=== Exercise prompt ===
Among the entries below, find all lines that include "Dropdown" and copy them.

Records from a data source:
>>>

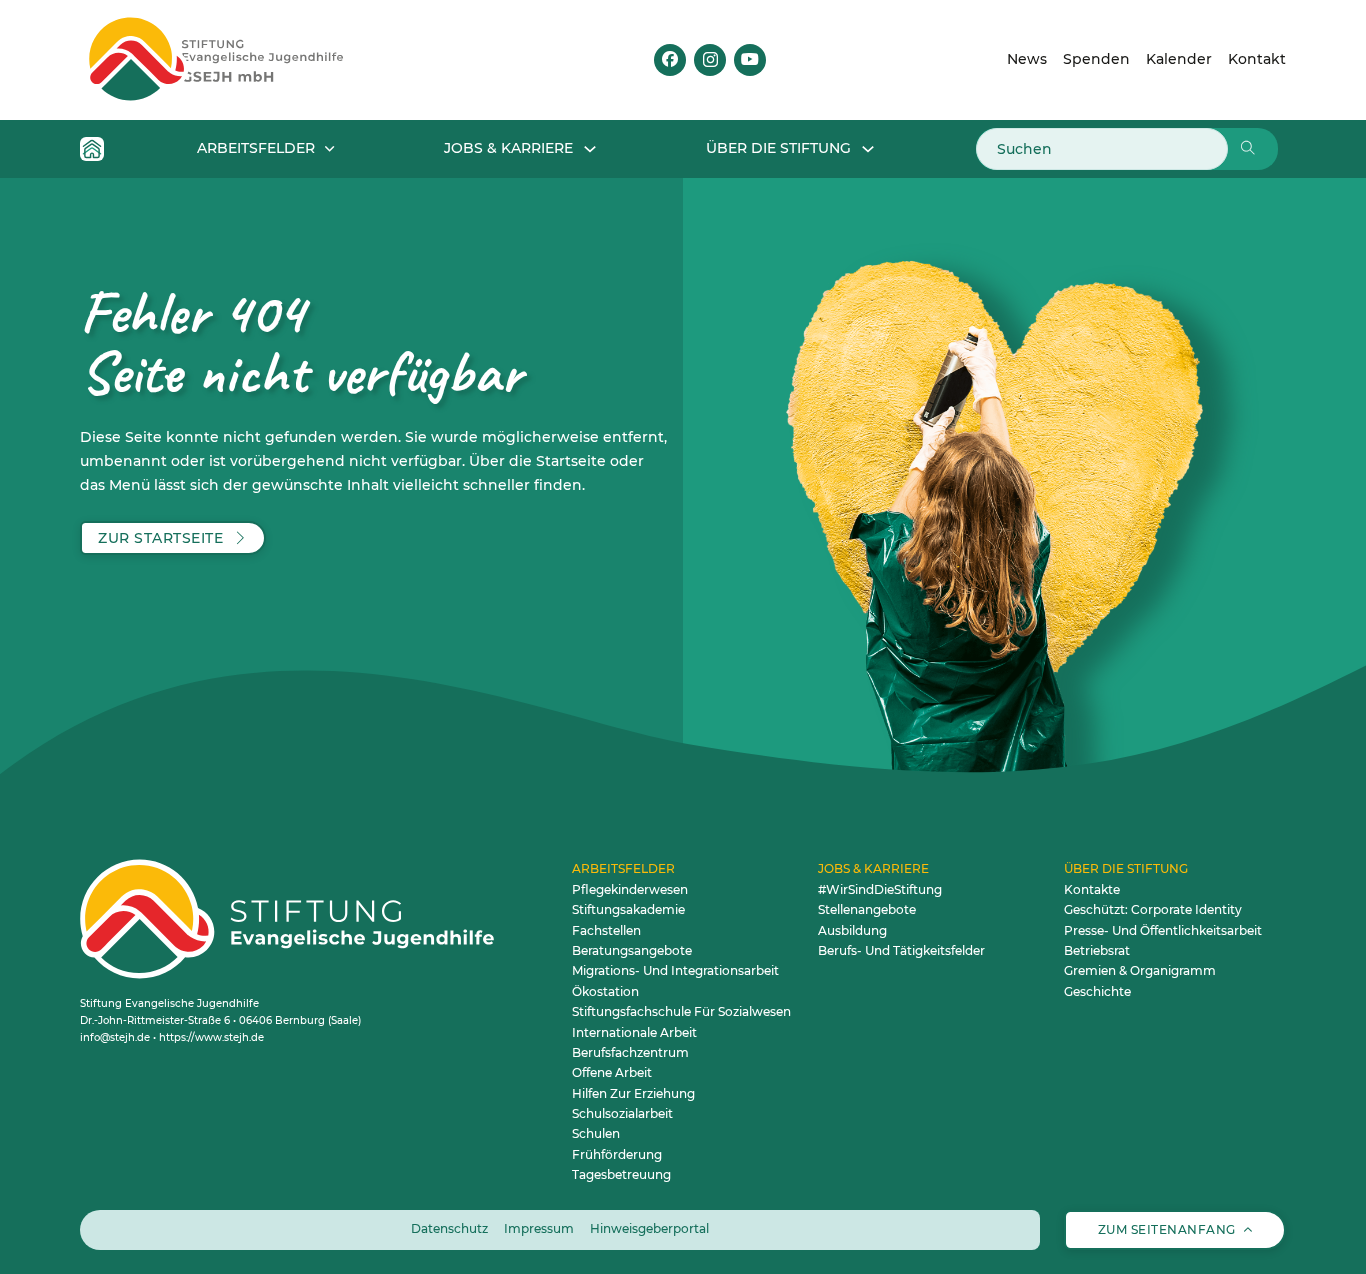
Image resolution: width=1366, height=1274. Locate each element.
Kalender (1179, 59)
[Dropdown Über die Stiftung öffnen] (868, 149)
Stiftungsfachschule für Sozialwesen (681, 1011)
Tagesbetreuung (621, 1174)
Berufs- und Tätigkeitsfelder (901, 950)
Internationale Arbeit (634, 1032)
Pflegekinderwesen (630, 889)
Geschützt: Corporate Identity (1153, 909)
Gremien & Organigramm (1140, 970)
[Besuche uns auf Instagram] (710, 60)
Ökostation (605, 991)
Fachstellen (606, 930)
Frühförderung (617, 1154)
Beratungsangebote (632, 950)
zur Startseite (160, 538)
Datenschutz (449, 1228)
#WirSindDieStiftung (880, 889)
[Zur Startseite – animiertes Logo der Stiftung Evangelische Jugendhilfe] (247, 60)
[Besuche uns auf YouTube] (750, 60)
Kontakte (1092, 889)
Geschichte (1097, 991)
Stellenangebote (867, 909)
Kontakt (1257, 59)
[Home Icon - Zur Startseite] (92, 149)
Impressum (539, 1228)
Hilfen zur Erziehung (633, 1093)
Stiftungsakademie (628, 909)
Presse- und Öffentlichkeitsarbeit (1163, 930)
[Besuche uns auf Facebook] (670, 60)
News (1027, 59)
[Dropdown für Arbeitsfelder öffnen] (329, 149)
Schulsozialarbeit (622, 1113)
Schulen (596, 1133)
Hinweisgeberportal (649, 1228)
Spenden (1096, 59)
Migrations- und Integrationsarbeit (675, 970)
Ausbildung (852, 930)
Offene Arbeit (612, 1072)
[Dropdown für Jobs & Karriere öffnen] (590, 149)
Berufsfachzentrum (630, 1052)
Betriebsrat (1097, 950)
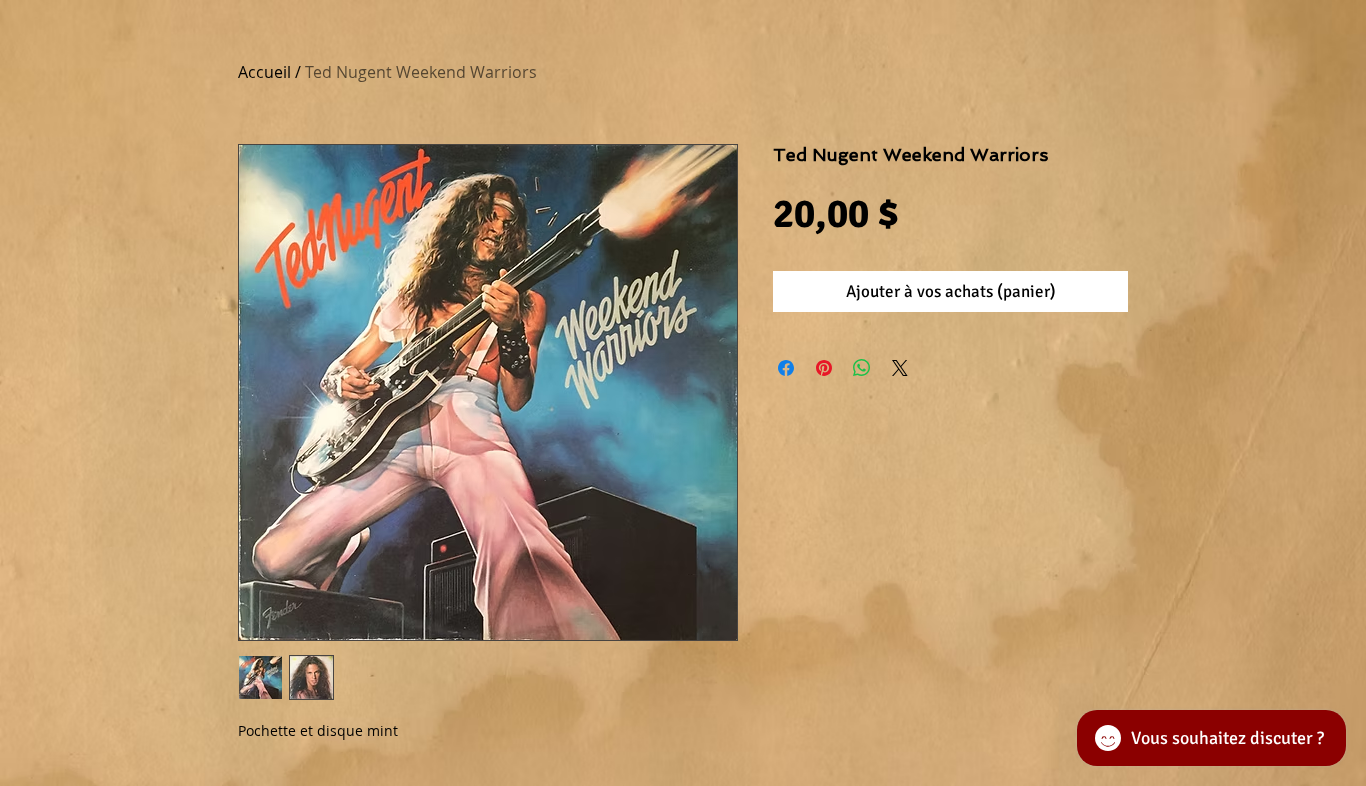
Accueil (264, 72)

<<<

=== The completed task ===
[Dropdown Über die Stiftung öffnen] (868, 149)
[Dropdown für Arbeitsfelder öffnen] (329, 149)
[Dropdown für Jobs & Karriere öffnen] (590, 149)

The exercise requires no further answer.